An awareness of the fictive and faith-based convictions which are foundational to the idealised design of future-bound deep geological facilities destabilises the certainties of nuclear waste entombment – literally undermining the perceived conditions of geological security that led to their being planned and built in the first place. Whilst employing extensive and fantastically advanced studies for nuclear waste to remain unseen and undisturbed, these facilities gamble with the Earth’s stability, disregarding fossil formations as rare occurrences, fruit of a series of truly special events.
In Onkalo, we are fortunate that the natural geological formation provides an excellent medium for the excavations and works being undertaken to ride our environment of nuclear waste, but to complete the task there is an unprecedented need for, and guarantee of permanence being built in the absence of any certainty regarding the success of objectives of isolation, confinement and containment designed to deal with the wastes. This will either give rise to the withholding of radiant hazards or bring forward potentially catastrophic results.
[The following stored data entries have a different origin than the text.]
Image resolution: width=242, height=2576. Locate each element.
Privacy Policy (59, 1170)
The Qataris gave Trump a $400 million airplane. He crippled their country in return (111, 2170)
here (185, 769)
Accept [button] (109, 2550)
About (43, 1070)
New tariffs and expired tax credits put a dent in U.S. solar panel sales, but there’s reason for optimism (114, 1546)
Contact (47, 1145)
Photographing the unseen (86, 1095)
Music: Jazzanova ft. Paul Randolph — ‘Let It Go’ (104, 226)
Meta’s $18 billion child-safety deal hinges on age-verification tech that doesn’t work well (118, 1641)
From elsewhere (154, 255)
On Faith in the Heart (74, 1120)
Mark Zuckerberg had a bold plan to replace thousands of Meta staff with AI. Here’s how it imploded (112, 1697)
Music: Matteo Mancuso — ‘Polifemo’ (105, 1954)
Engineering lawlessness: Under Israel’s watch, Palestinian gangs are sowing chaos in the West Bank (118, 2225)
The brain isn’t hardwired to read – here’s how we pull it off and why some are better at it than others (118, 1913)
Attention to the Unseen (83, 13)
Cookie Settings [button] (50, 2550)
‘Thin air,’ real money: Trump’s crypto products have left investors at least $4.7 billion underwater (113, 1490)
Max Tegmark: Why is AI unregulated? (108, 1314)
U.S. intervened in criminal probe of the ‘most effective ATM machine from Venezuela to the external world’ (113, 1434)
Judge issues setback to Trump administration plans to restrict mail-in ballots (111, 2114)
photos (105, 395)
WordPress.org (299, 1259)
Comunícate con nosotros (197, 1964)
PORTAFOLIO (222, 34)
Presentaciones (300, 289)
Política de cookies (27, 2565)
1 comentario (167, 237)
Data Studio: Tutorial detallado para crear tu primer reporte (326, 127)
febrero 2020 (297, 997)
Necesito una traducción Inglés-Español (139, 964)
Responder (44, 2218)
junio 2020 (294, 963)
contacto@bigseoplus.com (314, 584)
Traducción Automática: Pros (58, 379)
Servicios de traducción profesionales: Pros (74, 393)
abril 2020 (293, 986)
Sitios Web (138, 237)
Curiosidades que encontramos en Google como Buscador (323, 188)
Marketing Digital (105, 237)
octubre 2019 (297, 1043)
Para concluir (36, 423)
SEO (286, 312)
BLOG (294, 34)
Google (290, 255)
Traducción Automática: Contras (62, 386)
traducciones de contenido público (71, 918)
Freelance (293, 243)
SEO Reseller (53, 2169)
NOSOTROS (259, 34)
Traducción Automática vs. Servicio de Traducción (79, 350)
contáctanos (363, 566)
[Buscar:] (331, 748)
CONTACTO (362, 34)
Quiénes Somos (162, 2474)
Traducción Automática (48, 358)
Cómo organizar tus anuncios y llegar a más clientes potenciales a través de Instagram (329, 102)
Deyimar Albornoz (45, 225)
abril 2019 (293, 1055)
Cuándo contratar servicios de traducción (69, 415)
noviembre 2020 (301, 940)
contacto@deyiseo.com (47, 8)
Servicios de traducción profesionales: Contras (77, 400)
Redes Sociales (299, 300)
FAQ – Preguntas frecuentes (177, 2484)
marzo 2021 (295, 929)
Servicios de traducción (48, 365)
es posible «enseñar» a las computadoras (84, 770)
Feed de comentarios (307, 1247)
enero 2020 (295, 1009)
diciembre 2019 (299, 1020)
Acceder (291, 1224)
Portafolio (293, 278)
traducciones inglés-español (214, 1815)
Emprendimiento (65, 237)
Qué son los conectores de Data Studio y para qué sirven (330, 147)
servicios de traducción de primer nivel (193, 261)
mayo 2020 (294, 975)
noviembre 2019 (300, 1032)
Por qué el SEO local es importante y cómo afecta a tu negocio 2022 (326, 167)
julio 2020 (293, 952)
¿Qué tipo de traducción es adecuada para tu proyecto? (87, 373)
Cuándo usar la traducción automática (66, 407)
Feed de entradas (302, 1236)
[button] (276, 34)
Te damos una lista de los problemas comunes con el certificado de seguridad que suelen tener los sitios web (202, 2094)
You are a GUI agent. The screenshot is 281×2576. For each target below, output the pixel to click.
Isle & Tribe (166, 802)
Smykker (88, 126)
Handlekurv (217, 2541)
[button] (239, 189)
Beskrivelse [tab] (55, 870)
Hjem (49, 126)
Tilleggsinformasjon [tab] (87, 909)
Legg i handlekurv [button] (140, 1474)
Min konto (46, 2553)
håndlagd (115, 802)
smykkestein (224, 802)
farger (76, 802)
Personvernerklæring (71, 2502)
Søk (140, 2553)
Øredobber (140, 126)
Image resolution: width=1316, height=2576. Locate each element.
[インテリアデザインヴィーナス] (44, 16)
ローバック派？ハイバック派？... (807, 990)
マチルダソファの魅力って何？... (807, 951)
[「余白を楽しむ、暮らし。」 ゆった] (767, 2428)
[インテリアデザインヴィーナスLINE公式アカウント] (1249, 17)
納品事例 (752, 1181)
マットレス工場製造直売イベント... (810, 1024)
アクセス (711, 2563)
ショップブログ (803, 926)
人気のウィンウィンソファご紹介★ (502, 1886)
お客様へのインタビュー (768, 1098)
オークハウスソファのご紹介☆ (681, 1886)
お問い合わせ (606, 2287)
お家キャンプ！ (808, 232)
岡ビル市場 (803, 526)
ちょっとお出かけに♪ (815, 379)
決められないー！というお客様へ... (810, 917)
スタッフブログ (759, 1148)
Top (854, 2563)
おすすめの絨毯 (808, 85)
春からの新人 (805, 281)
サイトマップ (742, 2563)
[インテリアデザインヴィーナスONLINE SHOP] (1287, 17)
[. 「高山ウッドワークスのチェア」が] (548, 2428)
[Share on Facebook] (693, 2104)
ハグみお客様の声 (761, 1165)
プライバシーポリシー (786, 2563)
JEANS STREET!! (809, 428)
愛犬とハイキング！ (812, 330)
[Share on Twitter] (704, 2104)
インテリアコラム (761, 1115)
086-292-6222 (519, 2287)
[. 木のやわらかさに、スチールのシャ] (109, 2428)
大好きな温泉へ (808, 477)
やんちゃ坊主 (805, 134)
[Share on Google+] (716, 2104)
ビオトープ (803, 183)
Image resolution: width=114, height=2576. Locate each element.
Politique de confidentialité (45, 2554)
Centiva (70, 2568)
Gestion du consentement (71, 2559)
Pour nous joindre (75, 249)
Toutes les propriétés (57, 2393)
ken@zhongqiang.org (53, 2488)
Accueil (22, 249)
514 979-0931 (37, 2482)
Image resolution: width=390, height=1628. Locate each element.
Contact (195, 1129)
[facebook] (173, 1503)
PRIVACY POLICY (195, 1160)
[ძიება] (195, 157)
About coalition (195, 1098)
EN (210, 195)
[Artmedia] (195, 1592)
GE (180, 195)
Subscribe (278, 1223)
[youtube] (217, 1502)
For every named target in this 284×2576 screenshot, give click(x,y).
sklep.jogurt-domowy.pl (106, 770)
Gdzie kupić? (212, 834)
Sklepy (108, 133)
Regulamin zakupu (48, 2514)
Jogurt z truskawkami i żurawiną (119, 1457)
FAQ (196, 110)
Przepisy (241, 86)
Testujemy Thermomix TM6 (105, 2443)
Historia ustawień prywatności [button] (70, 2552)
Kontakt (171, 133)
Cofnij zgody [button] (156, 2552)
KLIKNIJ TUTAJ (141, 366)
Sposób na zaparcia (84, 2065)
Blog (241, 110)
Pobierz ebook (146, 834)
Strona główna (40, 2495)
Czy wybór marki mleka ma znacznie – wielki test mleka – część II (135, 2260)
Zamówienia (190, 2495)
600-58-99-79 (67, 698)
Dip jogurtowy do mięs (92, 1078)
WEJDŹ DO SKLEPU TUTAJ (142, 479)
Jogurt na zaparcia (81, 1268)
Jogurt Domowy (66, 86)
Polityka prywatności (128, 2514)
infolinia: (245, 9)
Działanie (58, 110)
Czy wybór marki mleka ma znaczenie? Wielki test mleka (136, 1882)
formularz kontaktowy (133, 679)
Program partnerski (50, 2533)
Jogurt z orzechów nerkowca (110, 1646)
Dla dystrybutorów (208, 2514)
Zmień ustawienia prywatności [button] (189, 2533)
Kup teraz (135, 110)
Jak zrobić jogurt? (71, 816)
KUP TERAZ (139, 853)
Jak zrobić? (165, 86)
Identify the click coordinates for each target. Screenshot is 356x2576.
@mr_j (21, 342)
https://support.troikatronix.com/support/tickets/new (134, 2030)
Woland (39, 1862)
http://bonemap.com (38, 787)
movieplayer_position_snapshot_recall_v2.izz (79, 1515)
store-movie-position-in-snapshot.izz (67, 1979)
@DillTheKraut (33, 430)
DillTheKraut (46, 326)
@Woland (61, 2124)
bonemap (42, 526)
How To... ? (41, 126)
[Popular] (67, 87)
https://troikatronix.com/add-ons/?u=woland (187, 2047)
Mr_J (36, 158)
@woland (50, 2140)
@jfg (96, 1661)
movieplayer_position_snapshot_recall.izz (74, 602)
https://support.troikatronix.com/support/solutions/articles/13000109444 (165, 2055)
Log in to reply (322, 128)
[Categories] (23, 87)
Applying Reza Negarestani’s words, ‘Anything can happen for some weird reason; yet also without any reason, nothing at all can happen. Things lead into each other according to a logic that does not belong to us and cannot be correlated to our chronological time’ (Negarestani, 2008: 49). This is the part played by contingency – a realm of possibilities beneath the world of actuality. It remains to be seen if Onkalo´s success is psychological or physical – a desperate attempt to keep alive the fantasy of a concrete solution to the generations-old problem of radioactive wastes, or a winning strategy for eradicating radioactive threats. Is it radionuclides or simply our fears that will more effectively be buried in Onkalo?
1 This was a study providing information on the nature and problem of radioactive wastes that proposed processes for a permanent disposal and background information on reactor processes, along with certain aspects of the economics of waste and a review of the potentialities and problems of land disposal.
2 As example, the half-life of uranium 235, for example, is 700 million years.
3 Examples include the Fukushima Daiichi nuclear disaster but many other sites are mentioned in the flood assessments performed by the US Nuclear Regulatory Commision (NRC) and/or the UK Department for Environment, Food and Rural Affairs (Defra) available online.
4 A joint company by Fortum and TVO, two Finnish nuclear plant operators.
5 Rumsfeldian epistemological riff derives from the United States Secretary of Defense, Donald Rumsfeld, public response to the threats and lack of evidence linking the government of Iraq with the supply of weapons of mass destruction to terrorists’ group.